> YOUR INSTRUCTIONS:
Your response should match the records line for line.

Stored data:
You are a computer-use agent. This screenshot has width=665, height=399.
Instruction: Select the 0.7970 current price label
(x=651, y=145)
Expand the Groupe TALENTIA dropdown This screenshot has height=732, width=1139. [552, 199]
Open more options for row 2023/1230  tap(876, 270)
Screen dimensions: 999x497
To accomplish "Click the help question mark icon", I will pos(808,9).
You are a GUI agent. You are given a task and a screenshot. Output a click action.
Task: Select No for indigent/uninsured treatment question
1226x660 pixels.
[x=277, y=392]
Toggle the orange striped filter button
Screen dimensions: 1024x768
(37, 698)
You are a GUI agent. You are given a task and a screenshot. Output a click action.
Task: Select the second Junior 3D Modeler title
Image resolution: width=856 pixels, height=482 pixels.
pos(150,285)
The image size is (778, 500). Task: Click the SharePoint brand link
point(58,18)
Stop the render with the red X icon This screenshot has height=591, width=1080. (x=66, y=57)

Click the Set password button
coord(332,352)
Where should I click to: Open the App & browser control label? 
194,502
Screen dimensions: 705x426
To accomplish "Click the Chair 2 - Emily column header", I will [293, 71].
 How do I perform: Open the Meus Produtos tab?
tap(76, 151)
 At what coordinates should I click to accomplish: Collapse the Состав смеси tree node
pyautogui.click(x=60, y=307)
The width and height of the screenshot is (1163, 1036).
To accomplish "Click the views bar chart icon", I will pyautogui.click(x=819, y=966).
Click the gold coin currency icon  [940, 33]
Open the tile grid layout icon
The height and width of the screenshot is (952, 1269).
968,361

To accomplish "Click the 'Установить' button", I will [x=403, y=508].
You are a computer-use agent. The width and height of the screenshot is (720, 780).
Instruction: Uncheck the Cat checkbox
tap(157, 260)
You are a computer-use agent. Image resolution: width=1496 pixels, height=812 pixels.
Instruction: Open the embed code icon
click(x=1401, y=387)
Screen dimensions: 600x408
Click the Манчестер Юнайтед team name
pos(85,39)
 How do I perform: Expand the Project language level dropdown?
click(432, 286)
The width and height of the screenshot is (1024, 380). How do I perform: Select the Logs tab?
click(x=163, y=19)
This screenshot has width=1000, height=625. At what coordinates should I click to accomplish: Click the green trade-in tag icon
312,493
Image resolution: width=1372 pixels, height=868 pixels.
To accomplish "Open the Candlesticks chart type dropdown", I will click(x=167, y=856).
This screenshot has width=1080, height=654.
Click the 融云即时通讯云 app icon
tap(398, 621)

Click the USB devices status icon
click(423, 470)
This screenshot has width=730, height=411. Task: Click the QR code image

> RESULT:
You are a computer-use agent. This screenshot has width=665, height=399.
Instruction: Select the 0.7970 current price label
(x=651, y=145)
Expand the Groupe TALENTIA dropdown This screenshot has height=732, width=1139. [552, 199]
Open more options for row 2023/1230  tap(876, 270)
Screen dimensions: 999x497
To accomplish "Click the help question mark icon", I will pos(808,9).
You are a GUI agent. You are given a task and a screenshot. Output a click action.
Task: Select No for indigent/uninsured treatment question
1226x660 pixels.
[x=277, y=392]
Toggle the orange striped filter button
Screen dimensions: 1024x768
(37, 698)
You are a GUI agent. You are given a task and a screenshot. Output a click action.
Task: Select the second Junior 3D Modeler title
Image resolution: width=856 pixels, height=482 pixels.
pos(150,285)
The image size is (778, 500). Task: Click the SharePoint brand link
point(58,18)
Stop the render with the red X icon This screenshot has height=591, width=1080. (x=66, y=57)

Click the Set password button
coord(332,352)
Where should I click to: Open the App & browser control label? 
194,502
Screen dimensions: 705x426
To accomplish "Click the Chair 2 - Emily column header", I will [293, 71].
 How do I perform: Open the Meus Produtos tab?
tap(76, 151)
 At what coordinates should I click to accomplish: Collapse the Состав смеси tree node
pyautogui.click(x=60, y=307)
The width and height of the screenshot is (1163, 1036).
To accomplish "Click the views bar chart icon", I will pyautogui.click(x=819, y=966).
Click the gold coin currency icon  [940, 33]
Open the tile grid layout icon
The height and width of the screenshot is (952, 1269).
968,361

To accomplish "Click the 'Установить' button", I will [x=403, y=508].
You are a computer-use agent. The width and height of the screenshot is (720, 780).
Instruction: Uncheck the Cat checkbox
tap(157, 260)
You are a computer-use agent. Image resolution: width=1496 pixels, height=812 pixels.
Instruction: Open the embed code icon
click(x=1401, y=387)
Screen dimensions: 600x408
Click the Манчестер Юнайтед team name
pos(85,39)
 How do I perform: Expand the Project language level dropdown?
click(432, 286)
The width and height of the screenshot is (1024, 380). How do I perform: Select the Logs tab?
click(x=163, y=19)
This screenshot has width=1000, height=625. At what coordinates should I click to accomplish: Click the green trade-in tag icon
312,493
Image resolution: width=1372 pixels, height=868 pixels.
To accomplish "Open the Candlesticks chart type dropdown", I will click(x=167, y=856).
This screenshot has width=1080, height=654.
Click the 融云即时通讯云 app icon
tap(398, 621)

Click the USB devices status icon
click(423, 470)
This screenshot has width=730, height=411. Task: Click the QR code image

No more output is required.